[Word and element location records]
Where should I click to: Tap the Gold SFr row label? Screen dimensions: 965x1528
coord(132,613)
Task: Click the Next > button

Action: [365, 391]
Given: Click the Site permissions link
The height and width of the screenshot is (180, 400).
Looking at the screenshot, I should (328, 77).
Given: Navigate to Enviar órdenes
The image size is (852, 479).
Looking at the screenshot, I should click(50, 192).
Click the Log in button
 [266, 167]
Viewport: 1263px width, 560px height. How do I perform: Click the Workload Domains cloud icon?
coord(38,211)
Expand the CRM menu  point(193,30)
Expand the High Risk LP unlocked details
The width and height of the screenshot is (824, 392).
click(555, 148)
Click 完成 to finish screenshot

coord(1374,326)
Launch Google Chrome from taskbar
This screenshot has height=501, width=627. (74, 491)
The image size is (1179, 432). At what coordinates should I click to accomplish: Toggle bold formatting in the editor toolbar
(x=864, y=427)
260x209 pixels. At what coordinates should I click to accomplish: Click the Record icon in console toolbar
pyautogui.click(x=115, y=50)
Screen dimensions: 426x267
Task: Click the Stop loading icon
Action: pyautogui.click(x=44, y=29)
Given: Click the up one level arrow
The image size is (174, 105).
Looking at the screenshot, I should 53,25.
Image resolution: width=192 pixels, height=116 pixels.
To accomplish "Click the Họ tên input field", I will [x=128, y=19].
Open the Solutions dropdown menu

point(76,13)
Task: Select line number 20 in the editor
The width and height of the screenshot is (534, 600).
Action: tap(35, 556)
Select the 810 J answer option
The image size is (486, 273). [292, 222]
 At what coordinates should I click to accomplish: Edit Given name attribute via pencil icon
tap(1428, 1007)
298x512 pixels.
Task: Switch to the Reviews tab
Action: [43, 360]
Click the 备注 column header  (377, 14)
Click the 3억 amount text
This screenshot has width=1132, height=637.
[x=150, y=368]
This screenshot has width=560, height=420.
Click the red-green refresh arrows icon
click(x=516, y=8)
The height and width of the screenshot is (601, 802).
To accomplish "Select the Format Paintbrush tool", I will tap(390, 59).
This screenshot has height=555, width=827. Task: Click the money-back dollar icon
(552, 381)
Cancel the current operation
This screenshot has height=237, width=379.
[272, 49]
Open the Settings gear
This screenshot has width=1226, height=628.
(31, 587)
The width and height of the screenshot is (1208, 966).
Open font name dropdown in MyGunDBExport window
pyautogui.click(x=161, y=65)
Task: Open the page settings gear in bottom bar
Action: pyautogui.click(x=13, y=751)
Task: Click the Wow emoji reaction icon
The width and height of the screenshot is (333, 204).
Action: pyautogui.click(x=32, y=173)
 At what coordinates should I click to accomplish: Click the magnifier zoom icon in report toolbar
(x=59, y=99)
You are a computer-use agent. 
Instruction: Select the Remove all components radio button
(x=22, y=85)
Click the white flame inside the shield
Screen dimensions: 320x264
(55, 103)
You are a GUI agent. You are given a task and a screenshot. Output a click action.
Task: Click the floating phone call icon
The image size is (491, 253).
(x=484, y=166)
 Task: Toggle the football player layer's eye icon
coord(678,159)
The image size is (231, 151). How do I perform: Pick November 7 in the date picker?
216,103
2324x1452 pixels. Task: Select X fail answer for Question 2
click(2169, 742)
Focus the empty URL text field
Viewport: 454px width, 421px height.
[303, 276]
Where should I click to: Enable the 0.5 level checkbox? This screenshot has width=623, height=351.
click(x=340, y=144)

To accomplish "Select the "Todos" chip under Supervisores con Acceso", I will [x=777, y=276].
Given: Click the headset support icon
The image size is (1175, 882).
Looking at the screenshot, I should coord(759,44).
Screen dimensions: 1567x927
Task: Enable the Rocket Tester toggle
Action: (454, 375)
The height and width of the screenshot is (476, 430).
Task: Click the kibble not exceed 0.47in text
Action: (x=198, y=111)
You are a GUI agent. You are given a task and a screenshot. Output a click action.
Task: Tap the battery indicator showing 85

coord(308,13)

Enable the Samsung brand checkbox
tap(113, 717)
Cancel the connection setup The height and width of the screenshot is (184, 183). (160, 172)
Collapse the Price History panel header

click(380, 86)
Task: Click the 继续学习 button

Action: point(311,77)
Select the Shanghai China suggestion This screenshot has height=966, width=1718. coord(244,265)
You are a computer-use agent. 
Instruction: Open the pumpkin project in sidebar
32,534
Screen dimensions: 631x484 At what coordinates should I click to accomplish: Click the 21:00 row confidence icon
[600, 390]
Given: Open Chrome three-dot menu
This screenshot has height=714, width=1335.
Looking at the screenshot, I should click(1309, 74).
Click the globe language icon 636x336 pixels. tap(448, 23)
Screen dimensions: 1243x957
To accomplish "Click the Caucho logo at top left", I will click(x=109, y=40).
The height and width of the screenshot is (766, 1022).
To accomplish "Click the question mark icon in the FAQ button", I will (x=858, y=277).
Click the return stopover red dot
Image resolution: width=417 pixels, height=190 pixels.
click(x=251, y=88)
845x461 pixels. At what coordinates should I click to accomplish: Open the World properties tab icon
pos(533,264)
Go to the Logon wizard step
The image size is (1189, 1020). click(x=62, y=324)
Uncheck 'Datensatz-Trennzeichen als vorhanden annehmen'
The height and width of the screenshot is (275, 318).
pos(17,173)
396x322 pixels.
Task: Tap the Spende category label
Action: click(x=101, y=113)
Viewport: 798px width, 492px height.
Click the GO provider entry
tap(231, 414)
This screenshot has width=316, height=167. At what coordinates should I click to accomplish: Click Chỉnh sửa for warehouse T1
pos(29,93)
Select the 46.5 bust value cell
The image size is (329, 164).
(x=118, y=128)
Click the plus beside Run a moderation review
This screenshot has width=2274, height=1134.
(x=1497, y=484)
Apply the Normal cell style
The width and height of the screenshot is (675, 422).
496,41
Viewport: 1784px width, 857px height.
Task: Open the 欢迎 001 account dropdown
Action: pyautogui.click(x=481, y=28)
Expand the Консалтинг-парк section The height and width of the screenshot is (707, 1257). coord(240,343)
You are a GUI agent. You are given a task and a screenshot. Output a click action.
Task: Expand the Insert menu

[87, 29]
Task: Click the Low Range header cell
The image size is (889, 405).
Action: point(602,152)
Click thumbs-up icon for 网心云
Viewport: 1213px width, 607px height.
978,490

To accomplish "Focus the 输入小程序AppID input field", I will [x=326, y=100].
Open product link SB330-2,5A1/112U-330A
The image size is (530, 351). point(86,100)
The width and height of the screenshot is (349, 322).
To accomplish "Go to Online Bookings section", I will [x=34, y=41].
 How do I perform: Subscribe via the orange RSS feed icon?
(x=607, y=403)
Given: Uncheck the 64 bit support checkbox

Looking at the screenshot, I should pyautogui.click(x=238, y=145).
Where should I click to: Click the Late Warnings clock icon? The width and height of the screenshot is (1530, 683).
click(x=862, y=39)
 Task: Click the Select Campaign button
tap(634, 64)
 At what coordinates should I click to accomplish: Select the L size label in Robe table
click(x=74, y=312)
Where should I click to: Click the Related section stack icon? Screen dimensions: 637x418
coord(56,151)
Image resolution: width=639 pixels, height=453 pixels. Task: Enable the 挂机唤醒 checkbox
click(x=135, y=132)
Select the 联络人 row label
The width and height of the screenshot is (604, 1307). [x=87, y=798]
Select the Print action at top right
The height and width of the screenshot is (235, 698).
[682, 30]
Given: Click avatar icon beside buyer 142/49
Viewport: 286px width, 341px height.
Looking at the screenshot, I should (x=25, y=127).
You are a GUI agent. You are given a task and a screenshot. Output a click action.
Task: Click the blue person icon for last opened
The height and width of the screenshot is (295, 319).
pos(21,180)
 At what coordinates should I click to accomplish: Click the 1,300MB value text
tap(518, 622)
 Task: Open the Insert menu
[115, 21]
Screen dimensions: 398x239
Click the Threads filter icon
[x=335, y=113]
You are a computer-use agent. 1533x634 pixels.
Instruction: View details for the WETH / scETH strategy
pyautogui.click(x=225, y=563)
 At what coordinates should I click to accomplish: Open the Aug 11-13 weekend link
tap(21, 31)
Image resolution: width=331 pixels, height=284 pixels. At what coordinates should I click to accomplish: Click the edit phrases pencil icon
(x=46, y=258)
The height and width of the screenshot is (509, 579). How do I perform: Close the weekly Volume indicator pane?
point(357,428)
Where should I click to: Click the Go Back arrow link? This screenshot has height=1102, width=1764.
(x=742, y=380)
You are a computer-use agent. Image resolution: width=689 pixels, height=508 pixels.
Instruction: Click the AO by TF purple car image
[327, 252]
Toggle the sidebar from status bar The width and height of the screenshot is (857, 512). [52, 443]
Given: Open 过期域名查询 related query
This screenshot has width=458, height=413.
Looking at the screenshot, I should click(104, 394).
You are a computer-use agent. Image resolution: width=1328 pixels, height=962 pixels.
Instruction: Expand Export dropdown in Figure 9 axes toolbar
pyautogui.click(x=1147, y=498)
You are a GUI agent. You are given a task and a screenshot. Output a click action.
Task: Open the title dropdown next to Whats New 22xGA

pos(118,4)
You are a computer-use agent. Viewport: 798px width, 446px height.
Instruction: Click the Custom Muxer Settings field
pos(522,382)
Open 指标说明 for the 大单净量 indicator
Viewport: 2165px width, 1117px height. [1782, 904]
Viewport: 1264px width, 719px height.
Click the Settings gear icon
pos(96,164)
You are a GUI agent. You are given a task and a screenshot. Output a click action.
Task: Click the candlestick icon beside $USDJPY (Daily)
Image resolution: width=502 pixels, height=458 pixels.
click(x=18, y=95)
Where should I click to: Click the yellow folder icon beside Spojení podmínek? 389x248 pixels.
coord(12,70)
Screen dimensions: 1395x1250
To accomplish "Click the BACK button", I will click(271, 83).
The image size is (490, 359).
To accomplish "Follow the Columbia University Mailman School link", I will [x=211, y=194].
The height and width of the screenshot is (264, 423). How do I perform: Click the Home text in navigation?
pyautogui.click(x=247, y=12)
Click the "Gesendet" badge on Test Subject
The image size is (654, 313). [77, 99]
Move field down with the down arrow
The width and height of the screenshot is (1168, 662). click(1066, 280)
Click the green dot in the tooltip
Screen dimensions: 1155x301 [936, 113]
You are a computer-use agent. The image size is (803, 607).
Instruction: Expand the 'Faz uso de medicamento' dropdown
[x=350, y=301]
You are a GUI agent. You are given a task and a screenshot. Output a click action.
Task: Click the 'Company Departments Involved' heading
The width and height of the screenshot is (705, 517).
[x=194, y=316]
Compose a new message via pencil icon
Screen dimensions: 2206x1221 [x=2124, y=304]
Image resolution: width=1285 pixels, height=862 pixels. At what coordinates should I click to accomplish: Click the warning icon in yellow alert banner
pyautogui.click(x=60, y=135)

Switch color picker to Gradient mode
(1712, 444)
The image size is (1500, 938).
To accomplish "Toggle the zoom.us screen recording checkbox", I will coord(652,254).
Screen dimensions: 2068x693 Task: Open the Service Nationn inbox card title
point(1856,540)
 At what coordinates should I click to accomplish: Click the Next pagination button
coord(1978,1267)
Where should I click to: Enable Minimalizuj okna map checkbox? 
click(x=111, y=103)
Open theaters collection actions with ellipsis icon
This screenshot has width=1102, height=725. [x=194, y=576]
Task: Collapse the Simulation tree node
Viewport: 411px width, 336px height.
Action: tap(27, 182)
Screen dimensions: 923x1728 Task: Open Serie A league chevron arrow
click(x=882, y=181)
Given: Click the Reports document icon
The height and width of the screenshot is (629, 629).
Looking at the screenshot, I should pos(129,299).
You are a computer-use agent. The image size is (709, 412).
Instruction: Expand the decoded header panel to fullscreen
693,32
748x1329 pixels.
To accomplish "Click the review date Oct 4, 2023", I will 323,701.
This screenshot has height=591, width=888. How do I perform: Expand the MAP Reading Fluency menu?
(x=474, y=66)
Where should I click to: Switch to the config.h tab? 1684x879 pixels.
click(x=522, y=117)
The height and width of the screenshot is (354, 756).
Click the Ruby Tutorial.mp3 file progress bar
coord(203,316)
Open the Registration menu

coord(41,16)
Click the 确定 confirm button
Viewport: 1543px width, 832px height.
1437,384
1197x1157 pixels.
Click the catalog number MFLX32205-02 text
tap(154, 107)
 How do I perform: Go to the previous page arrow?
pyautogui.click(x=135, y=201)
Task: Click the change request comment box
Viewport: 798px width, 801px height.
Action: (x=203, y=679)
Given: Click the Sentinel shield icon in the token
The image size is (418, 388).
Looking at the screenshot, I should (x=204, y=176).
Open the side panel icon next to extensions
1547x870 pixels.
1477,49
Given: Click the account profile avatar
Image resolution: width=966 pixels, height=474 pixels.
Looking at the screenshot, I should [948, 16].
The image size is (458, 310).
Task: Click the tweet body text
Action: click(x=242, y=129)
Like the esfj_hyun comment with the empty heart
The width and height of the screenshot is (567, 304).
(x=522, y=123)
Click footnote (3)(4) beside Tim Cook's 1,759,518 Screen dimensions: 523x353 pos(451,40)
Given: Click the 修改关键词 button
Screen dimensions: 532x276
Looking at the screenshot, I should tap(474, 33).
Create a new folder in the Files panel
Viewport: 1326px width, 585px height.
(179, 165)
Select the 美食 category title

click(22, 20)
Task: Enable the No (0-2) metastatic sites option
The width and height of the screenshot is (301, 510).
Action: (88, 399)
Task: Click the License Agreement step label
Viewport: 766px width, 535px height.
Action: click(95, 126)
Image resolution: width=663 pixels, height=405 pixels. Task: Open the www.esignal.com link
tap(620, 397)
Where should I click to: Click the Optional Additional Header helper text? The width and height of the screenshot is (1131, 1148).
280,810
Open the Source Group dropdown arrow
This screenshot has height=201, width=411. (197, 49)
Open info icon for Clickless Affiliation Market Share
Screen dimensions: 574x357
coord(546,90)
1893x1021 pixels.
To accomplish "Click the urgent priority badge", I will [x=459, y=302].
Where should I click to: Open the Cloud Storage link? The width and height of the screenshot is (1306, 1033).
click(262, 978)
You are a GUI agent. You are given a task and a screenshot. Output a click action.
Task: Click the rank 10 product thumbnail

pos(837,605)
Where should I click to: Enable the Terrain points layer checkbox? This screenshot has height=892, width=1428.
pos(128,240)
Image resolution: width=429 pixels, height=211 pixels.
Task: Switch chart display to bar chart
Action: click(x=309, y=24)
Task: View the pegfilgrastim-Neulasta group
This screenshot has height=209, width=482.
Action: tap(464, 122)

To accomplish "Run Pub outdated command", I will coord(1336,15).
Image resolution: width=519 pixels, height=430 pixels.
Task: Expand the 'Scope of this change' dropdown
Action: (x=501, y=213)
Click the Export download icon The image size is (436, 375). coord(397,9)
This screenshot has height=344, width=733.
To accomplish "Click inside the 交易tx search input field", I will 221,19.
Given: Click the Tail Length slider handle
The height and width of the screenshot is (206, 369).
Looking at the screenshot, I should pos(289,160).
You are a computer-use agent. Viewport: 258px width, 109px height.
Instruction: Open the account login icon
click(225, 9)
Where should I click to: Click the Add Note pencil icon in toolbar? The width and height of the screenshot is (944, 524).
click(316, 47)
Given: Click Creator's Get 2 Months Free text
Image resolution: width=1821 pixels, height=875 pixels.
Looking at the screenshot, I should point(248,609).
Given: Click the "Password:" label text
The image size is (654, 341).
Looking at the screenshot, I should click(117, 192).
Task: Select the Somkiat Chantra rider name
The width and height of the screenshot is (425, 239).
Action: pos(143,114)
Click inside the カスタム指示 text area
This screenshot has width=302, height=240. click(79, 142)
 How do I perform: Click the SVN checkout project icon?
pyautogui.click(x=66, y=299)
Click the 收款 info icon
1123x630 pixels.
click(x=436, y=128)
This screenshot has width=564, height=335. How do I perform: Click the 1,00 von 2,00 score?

## [Goal of the exercise]
Take everything from the start of the records down to the line containing "Action: [365, 391]" and swap "row label" for "column header", leaving the rest of those lines unchanged.

## [Result for this exercise]
Where should I click to: Tap the Gold SFr column header? Screen dimensions: 965x1528
coord(132,613)
Task: Click the Next > button

Action: [365, 391]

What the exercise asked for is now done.